After that, co-workers helped Birton with the time clock and wrote down his schedule when necessary. But his poor performance continued on other duties, such as forgetting to gather carts, so he was fired. He sued, alleging discrimination under the Americans with Disabilities Act (ADA).

Wal-Mart argued that the firing was legal because even after it made the requested accommodation for his time-clock problems, Birton still wasn't able to do the essential functions of the job. He never requested any further accommodations, Wal-Mart said.

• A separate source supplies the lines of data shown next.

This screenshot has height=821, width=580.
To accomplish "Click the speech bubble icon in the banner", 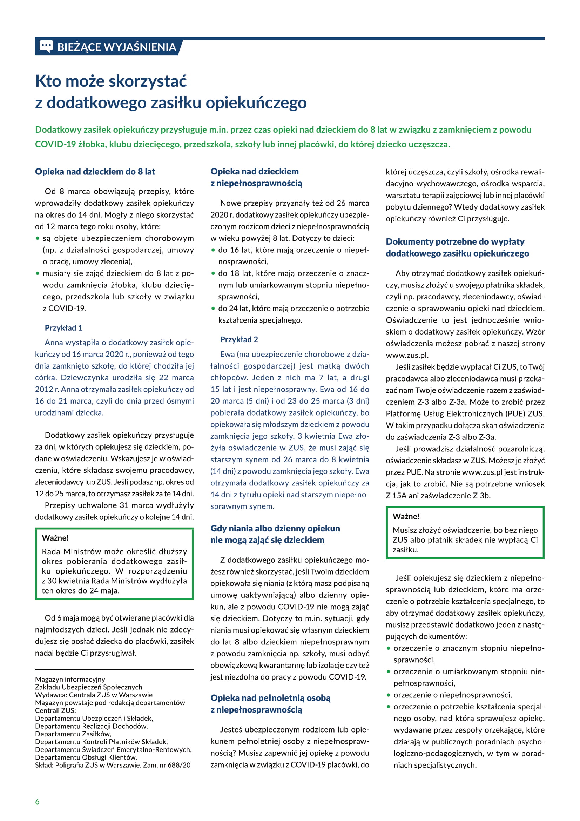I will coord(46,46).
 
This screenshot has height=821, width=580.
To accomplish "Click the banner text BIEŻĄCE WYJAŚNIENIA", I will coord(116,47).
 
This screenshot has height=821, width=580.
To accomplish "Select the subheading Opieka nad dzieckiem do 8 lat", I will coord(95,172).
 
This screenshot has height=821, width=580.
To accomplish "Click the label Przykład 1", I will coord(63,328).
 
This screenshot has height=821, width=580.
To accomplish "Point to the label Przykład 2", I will coord(239,339).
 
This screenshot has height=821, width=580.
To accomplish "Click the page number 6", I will coord(38,801).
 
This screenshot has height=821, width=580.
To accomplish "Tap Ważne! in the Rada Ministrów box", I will coord(55,538).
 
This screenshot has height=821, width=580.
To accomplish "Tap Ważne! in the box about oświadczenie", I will coord(406,516).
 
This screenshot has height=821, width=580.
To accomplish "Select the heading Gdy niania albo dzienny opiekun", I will coord(275,528).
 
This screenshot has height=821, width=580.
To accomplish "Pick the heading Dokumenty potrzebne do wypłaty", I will coord(455,242).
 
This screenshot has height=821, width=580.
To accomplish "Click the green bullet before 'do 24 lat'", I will coord(213,309).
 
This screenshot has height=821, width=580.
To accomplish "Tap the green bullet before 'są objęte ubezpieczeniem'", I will coord(38,238).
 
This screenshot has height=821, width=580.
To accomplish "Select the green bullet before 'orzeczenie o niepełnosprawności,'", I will coord(389,695).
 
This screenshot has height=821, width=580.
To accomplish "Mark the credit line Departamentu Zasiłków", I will coord(73,734).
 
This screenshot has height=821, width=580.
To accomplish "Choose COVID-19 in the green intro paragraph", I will coord(55,144).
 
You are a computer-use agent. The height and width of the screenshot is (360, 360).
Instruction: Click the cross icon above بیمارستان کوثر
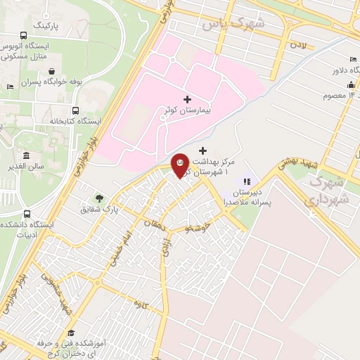click(186, 100)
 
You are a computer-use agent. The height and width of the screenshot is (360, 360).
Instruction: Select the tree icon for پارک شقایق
click(99, 198)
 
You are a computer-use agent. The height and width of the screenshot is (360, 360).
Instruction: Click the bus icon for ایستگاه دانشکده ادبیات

A state court rejected this argument and let the case go to trial. It said a reasonable jury could find that the disclosure of the worker's memory problems and the request for time card reminders were enough to put Wal-Mart on notice of his need for further accommodation. He didn't have to make a specific accommodation request. (Birton v. Wal-Mart Inc., No. 4:01CV118 RWS, E.D.Mo., 2002)

Advice: This ruling doesn't require you to read your employees' minds. It does, however, say you have an obligation to get involved in accommodations once you're aware of an employee's disability and know it may affect his ability to perform his job. That's true even if the worker doesn't ask for help.

Bottom line: While it's true that your obligation to accommodate a disability doesn't usually start until the employee speaks up, finding an accommodation is an interactive process between both parties.

Finally, if you plan to argue that an accommodation request is impossible because it would create an "undue hardship", too expensive, too difficult or too disruptive, realize that the burden of proof is on you to make the case. Here, Wal-Mart could have restructured his job. That would have been inconvenient, but inconvenience is not considered an undue hardship, even if it means other employees do more work than the disabled worker.